Work item. Copy every row below word for word, but leave out the pictures.

Records shown.

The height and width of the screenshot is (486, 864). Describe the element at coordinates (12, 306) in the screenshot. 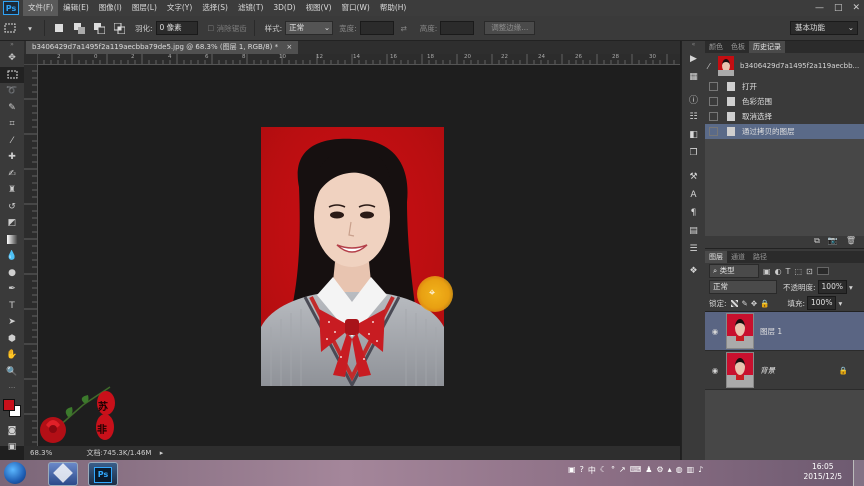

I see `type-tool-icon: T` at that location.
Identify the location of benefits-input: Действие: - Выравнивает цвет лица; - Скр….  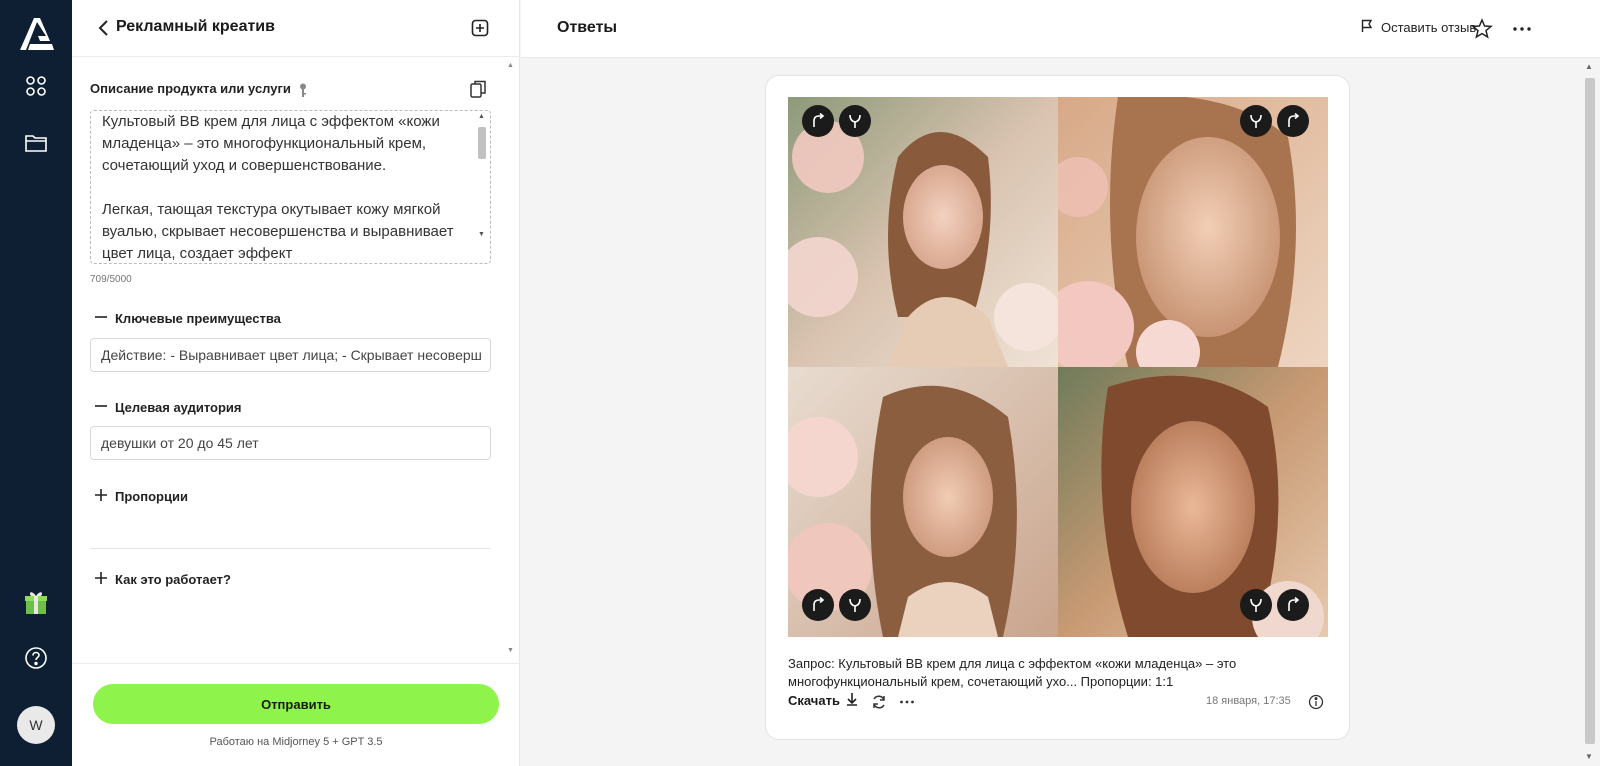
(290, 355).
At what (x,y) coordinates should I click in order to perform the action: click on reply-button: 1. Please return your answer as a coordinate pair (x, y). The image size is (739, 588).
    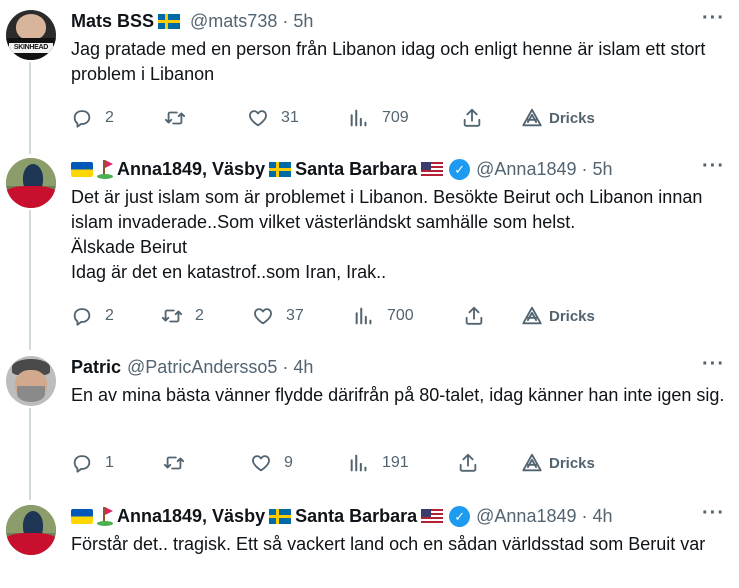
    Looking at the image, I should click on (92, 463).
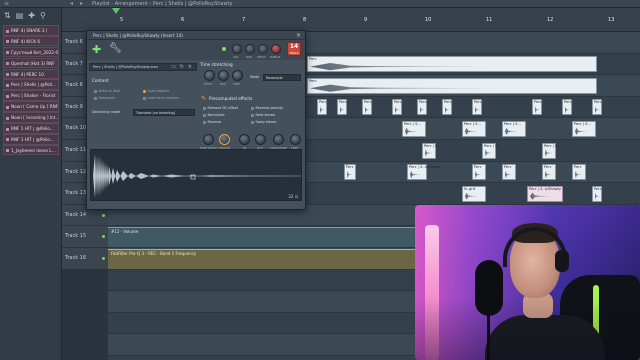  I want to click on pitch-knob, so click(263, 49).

Response area.
The height and width of the screenshot is (486, 864). Describe the element at coordinates (12, 306) in the screenshot. 

I see `type-tool-icon: T` at that location.
Identify the location of benefits-input: Действие: - Выравнивает цвет лица; - Скр….  
(290, 355).
At what (x,y) coordinates should I click in order to perform the action: click on reply-button: 1. Please return your answer as a coordinate pair (x, y). The image size is (739, 588).
    Looking at the image, I should click on (92, 463).
  I want to click on pitch-knob, so click(263, 49).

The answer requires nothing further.